「授業についていけない…」その原因は「目」にあるかも? 間違い探し絵本やボール遊びで楽しくトレーニングを

西村 猛 西村 猛

 私は学習障害のあるお子さんのための個別学習塾を運営しているのですが、保護者の方からのご相談で最も多いのは「小学校の学年が進むにつれ、授業についていけなくなってきた」というお悩みです。実はそういったお子さんの中には、「目がうまく使えていない」という方が多くおられるのです。

 今回は目のコントロール力(目をうまく使う力)が学習に与える影響と、幼児期から取り組める目のコントロール力を高める遊びをご紹介します。

目のコントロール力と学習の関係

 目のコントロール力があるということは、「目標物をしっかりと捉えることができる」ということと、「広い視界の中から、目標物を見つけ出すことができる」ということにつながります。こういった力は、学習面において、以下のような効果につながります。

・目標物をしっかり捉えることができる→板書の文字を目で追うことができる。ノートに書き写す時に、各場所(枠など)をしっかりと目で確認することができる。
・広い視界の中から、目標物を見つけ出すことができる→ノートに書き写した後、再び板書を見たとき、さきほど見ていた場所に焦点を合わせることができる。

 もし、目のコントロールが難しいと、この「見つけ出す活動」がスムーズに行えないため、先生の板書スピードについていきづらくなる原因になってしまうこともあります。
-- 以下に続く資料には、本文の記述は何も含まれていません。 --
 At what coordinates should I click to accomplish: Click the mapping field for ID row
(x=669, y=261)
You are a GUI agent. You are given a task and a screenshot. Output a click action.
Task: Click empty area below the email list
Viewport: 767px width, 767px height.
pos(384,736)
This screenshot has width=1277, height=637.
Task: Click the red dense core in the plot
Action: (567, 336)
特に、授業スピードが早くなる高学年になると、それが顕著になってきます。

目のコントロール力の弱さは、手先の不器用さとも関係する

 目のコントロール力の弱さは、学習のみならず手先の不器用さとも関連性があります。

 例えば、「ハサミが上手く使えない」という事例で考えてみましょう。ハサミで切っていく活動の際、「切っている場所をしっかりと見る(注視する)」ことが大事になりますが、目が上手く使えていないと、切っている場所から目が逸れてしまいやすくなります。

 紙に引かれた線に沿って切っていく場合、「線をしっかり目で追う」ことが必要になりますが、切っている場所や線をしっかり見ることができないと、「ハサミで切る」動作はなかなか上手くなりづらいでしょう。そうなると苦手意識から、子どもはこういった活動をつい避けるようになり、それが「ハサミを使う機会が少なくなる→ハサミが上達しない」ということにつながってしまいます。

 手先の不器用さは、学習時において、字を綺麗に書くことができない、字のサイズが整わないといった原因にもなってしまいます。